[Instructions to follow] Lines from the one with "This screenshot has" to the end of the material, both included: print them exactly and print nothing else. Omit the pictures.

--------

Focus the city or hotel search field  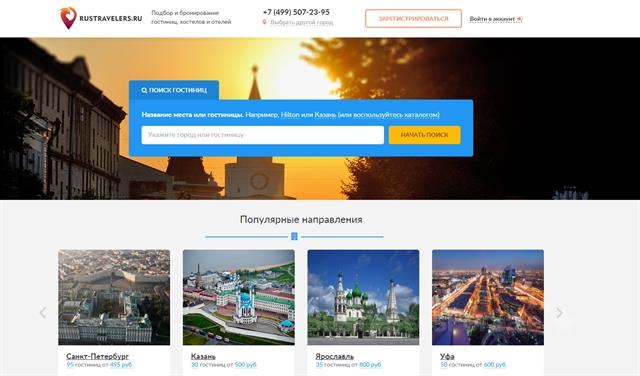262,135
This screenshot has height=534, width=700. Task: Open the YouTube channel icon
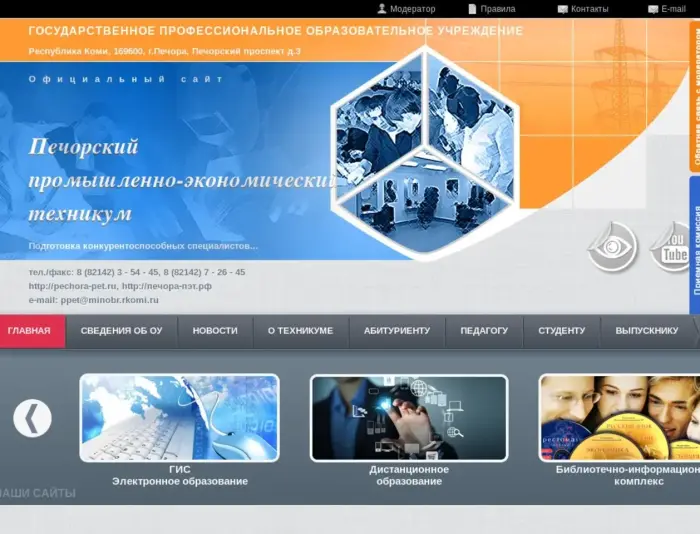pyautogui.click(x=675, y=247)
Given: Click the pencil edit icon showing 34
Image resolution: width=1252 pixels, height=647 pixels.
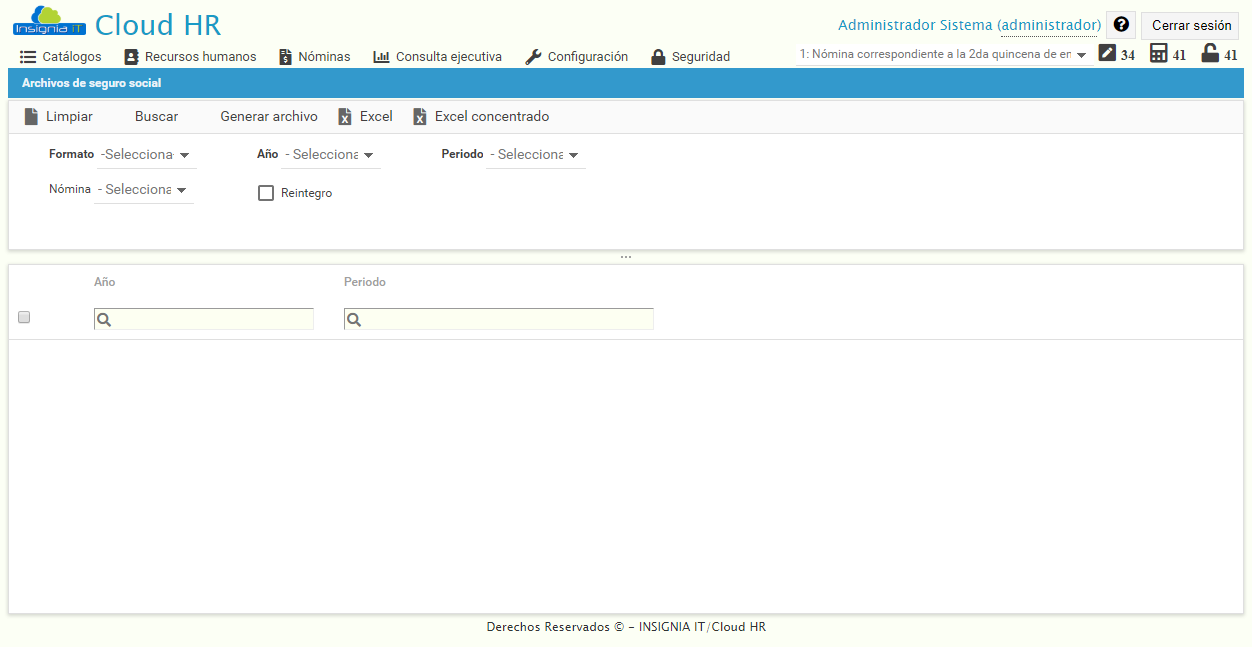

--------

[Your solution]
This screenshot has height=534, width=700. Task: Open the YouTube channel icon
pyautogui.click(x=675, y=247)
Given: Click the pencil edit icon showing 34
Image resolution: width=1252 pixels, height=647 pixels.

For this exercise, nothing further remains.